Summary
- Bank Negara Malaysia (BNM) projects the domestic economy to grow between 4% and 5% in 2024, aligning with the government’s estimate while highlighting a potential rebound in the manufacturing sector and a newly forecast contraction in the agricultural sector.
- Year-to-date exports grew by 3.9% in February, with an 11.0% increase in exports to the US counterbalancing a 4.0% decline in exports to China, indicative of the uneven recovery across trading partners. Malaysia’s Manufacturing Purchasing Managers’ Index (PMI) edged closer to expansion at 49.5, the highest level since September 2022.
- In February, cumulative net foreign outflows stood at RM9.0 billion, tracking the weakness of the ringgit and reversing 2023’s gain of RM5.6 billion. The ringgit experienced a minor appreciation in March on the central bank’s engagement measures to encourage foreign exchange conversions into ringgit by corporations and other institutions.

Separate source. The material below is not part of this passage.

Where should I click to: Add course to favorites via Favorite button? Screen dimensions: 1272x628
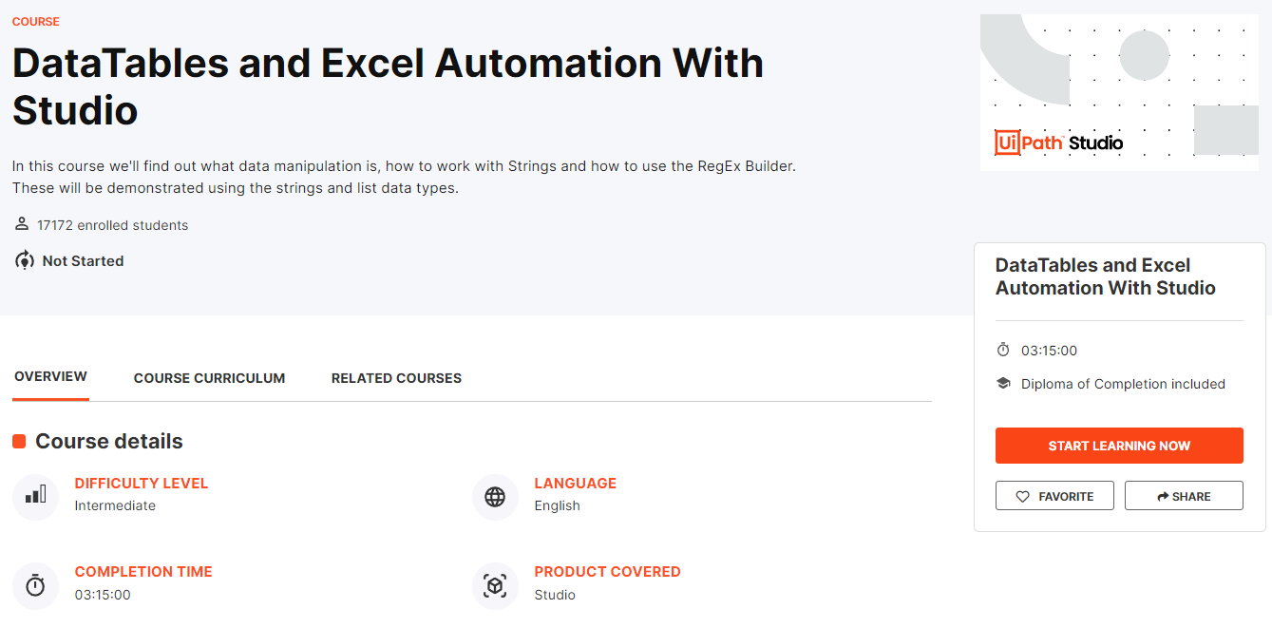(1054, 496)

- After the US Federal Reserve (Fed) maintained the policy rate in March, Malaysian Government Securities (MGS) yields moved in tandem with a drop in US Treasury (UST) yields, reflecting expectations of rate cuts staying on track. Despite this, MGS yields remained relatively flat throughout the month as the market was initially spooked by higher US inflation. Meanwhile, German Bund yields saw sharper declines following slower eurozone inflation.
- The Fed raised its 2024 projections for economic growth and core inflation, and lowered its unemployment rate forecast. The market consensus priced in three rate cuts, aligned with the Fed’s dot plot median, though a robust economy and sticky inflation remain key risks to the interest rate outlook.